Les animaux portent-ils le deuil ?

Image extraite du "Chagrin des animaux " de Jacques Mitsch © O2B FILMS
Christine Masuy Journaliste

Perdre un être cher, ça fait mal… Mais qu’en est-il dans le monde animal ? Les animaux ont-ils du chagrin quand ils perdent un petit ou un ami ?

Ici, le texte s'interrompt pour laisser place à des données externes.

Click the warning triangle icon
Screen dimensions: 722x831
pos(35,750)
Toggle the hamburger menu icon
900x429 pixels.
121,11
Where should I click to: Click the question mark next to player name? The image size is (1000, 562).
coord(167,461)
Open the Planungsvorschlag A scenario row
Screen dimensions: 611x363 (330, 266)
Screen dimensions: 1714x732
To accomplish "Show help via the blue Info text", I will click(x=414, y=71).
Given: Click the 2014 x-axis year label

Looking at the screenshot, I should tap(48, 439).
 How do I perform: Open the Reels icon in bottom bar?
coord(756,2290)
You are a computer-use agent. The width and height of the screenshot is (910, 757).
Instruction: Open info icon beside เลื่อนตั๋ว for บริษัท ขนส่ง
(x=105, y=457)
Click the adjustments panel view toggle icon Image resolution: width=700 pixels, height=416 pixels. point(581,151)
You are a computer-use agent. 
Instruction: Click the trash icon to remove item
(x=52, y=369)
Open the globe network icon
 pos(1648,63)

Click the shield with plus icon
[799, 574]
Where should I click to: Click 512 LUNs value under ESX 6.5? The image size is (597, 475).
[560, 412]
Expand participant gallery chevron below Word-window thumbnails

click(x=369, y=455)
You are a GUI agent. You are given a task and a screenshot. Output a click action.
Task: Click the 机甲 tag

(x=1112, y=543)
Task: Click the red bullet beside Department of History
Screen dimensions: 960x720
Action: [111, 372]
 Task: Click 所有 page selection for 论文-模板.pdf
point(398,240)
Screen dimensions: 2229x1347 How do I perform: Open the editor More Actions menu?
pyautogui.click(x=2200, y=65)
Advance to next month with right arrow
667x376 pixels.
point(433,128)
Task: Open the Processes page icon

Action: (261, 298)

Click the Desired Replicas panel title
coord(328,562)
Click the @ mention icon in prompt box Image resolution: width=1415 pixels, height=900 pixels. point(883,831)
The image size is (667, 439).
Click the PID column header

Stupeur, chagrin, colère, douleur… Un cocktail d’émotions nous envahit lorsqu’on apprend le décès d’un parent, d’un ami, d’un collègue, d’un voisin… Mais qu’en est-il chez les animaux ? Comment réagissent-ils à la mort d’un de leurs congénères ? Comprennent-ils ce qu’est la mort ? Ont-ils des rites funéraires ? Ces questions sont au cœur du documentaire proposé samedi à 22h25 par Arte : « Le Chagrin des animaux – Mythe ou réalité ? ».

Haie d’honneur

Que ressent un animal à la mort de son petit ou d’un membre de son groupe ? C’est l’objet d’étude d’une science toute récente : la thanatologie animale comparée. Au croisement de la biologie et de l’éthologie, cette discipline examine les réactions de différentes espèces animales face à la mort. Elle s’est popularisée à l’automne 2009, quand le National Geographic a publié la surprenante photo de l’enterrement d’une femelle chimpanzé au Cameroun. Dorothy, la quarantaine, meurt soudainement d’une crise cardiaque, dans le centre de sauvetage où elle vivait depuis une dizaine d’années. Lorsque son corps fut emporté, ses congénères se réunirent en une espèce de haie d’honneur pour l’accompagner. Blottis les uns contre les autres, ils semblaient affectés par le décès de leur amie…

Instinct de survie

Face à un tel cliché, le risque d’anthropomorphisme est grand : on attribue aux animaux des émotions humaines qu’ils n’ont peut-être pas… La thanatologie animale veille donc à faire la part des choses, pour tenter de comprendre si la mort suscite réellement des émotions chez les animaux. Première question : l’animal est-il capable de distinguer un congénère mort d’un congénère vivant ? La réponse est oui, toutes les observations le prouvent. Deuxième question : les animaux ont-ils des rituels funéraires ? Sans doute, mais certains comportements que l’on prend pour des rites ont d’abord un objectif sanitaire. Ainsi, si les termites enterrent soigneusement leurs morts, si les fourmis et les abeilles transportent les corps hors de la colonie, c’est pour protéger le groupe des agents pathogènes susceptibles de se développer sur le cadavre.

Le temps du deuil

Chez les mammifères sociaux, en revanche, la mort d’un proche peut entraîner une véritable réaction comportementale. On a ainsi observé des mères chimpanzés porter le corps de leur bébé mort pendant plusieurs semaines. Elles le bercent, le toilettent, le protègent. Certains grands félins transportent celui de leur petit dans leur gueule. Les mères dauphins le remontent à la surface… Pour les scientifiques, ces mères ont besoin de temps pour se détacher émotionnellement de leur petit. Ce « portage post-mortem » est donc, pour elles, une indispensable période transitoire.

Adieu…

Parmi les animaux qui vivent en groupe, les congénères ont également un comportement d’adieu : ils viennent voir le mort, comme nous allons rendre visite au funérarium. Ont-ils pour autant du chagrin ? Et que comprennent-ils de la mort ? Ce n’est pas évident. Chez l’humain, l’enfant doit avoir une dizaine d’années pour bien réaliser que la mort est irréversible et qu’elle nous concerne tous. Sur ce point, la conscience animale reste à explorer.